Last Saturday, my friend invited me to a really posh and classy restaurant/bar where she and her young apprentice were supposed to sing some jazz (her) and gnawa music (him). They are both fabulous, the place is fabulous and everything is fabulous there.
Although, it is a restaurant with technically no place for dancing the atmosphere was so incredible that people started dancing after having drunk some alcohol. I was among of them obviously. I was so into dancing and having fun with one of my girlfriends that I almost missed the cute guy dancing a few meters from me, near another table. It was my other girlfriend who told me "this guy is a gay". I paid attention to him and saw he was really adorable. Suddenly, we established the eye connection and started smiling to each other. We began dancing in the same way repeating steps of each other. The moment lasted a long while (at least it seemed to me so) and we continued on moving, smiling and blinking eyes. Then, he took a hat and put it on. I started asking him to give me the hat (remember that there was a distance between us
and we used no words to communicate). In the most sweet and cute way, he refused to give it to me. I touched my cheeks starting near the eyes and then going down. It was supposed to show him that I was crying because of not getting the hat. Then I realized my friend had a hat and quickly I grabbed it from her and wore it. Me and my dirty dancer were even - we both had hats. A moment later I gave my hat to my friend and to my surprise my dancer threw the hat to me so I could wore it. We continued dancing and now it was only me who had the hat.

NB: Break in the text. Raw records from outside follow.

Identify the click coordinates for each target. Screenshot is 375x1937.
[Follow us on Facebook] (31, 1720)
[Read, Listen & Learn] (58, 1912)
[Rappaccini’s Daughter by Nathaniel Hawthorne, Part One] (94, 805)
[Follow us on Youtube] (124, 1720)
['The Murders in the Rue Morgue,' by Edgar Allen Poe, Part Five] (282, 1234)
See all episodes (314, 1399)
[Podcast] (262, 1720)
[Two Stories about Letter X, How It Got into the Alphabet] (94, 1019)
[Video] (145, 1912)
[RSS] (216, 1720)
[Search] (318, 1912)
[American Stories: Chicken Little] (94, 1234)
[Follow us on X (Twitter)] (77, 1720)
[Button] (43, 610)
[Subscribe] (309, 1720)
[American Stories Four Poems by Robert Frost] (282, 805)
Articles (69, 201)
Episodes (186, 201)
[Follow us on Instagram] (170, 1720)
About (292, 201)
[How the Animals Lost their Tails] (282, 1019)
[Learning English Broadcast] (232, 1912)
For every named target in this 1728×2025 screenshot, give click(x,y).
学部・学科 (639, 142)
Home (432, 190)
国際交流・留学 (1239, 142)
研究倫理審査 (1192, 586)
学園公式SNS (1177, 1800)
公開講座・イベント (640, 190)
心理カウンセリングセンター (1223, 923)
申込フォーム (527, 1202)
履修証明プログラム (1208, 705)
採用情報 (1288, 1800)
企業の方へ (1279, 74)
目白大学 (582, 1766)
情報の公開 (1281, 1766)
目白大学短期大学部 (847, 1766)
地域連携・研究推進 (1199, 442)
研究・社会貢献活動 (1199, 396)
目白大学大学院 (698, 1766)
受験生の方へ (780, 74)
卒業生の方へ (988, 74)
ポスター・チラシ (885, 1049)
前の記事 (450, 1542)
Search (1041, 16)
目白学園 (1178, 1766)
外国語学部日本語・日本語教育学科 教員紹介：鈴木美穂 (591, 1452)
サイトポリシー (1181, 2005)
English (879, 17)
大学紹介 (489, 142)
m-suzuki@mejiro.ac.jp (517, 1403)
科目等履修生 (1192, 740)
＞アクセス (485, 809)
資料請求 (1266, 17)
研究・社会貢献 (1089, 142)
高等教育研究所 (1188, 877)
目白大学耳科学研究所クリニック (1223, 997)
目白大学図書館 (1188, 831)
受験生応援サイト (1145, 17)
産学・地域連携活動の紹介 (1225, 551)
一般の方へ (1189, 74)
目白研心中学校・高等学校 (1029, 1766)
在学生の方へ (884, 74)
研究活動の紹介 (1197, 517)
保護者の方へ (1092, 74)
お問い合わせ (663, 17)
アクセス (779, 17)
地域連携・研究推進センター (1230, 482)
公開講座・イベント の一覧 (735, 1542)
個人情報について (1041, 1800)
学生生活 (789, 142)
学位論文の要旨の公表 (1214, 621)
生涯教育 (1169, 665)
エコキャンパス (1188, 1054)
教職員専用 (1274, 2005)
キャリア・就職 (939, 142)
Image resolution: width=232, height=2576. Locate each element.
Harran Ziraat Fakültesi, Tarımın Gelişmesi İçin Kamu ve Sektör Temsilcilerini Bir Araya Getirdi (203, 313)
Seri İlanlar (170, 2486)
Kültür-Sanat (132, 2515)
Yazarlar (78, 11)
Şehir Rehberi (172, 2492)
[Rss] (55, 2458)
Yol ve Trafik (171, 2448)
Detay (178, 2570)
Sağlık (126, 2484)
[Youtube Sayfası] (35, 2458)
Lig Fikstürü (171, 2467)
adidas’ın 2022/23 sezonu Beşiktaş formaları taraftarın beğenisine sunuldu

I threw it back to him later. The band had to take a break so our dance was over. I waved to him goodbye. That was such a charming dance.
After around 20 minutes I approached him to talk and of course to follow up. We exchanged a few words and numbers as well. I noticed his French was not that good but I just thought that I was wrong because my French was not good either. I called the next day the afternoon. We
met in the downtown. He was late. Unfortunately, I was right. His French was much worse than mine (and I only started learning it a year back). We went to some purely local club and played billards. It was funny and bizarre in the same time. I was trying to get to know if he was a gay as nothing was sure with him. I asked the question directly and he responded "half-half" which I don't actually know what it means in this case but since the reply was not "no" I assumed that he might be a gay.
We also met yesterday. Again in the downtown, again he was late. I was trying to meet him somewhere closer to his place so we could go there directly but he didn't want. And he was late because he misunderstood me saying the hour. I said quatorze (14) and he understood quatre (4). His fucking French is so bad. While waiting for him I met 4 of my friends which only made me realize how small the city I live in is. To my surprise he brought his friend. Normally, I wouldn't appreciate that but at least the other guy spoke better French so I could have a decent
conversation. I was a bit shocked that the other guy knew the owner of my favorite restaurant and knew he was a gay (such a small city although it's the second biggest one in the country and the capital as well). The gay-owner is a really posh and classy person, part of the elite of the expats here. I was surprised that randomly met guy knew him and the fact that he was a gay. And the other thing is that the gay-owner can't come out. Everyone seems to know about him however he never speaks about it loud.
A very charming and sweet beginning of the relation turned into something full of questions and totally awkward. Guys here are very weird. It's time to go back home to Europe where gays are still strange but less and in a more bearable way.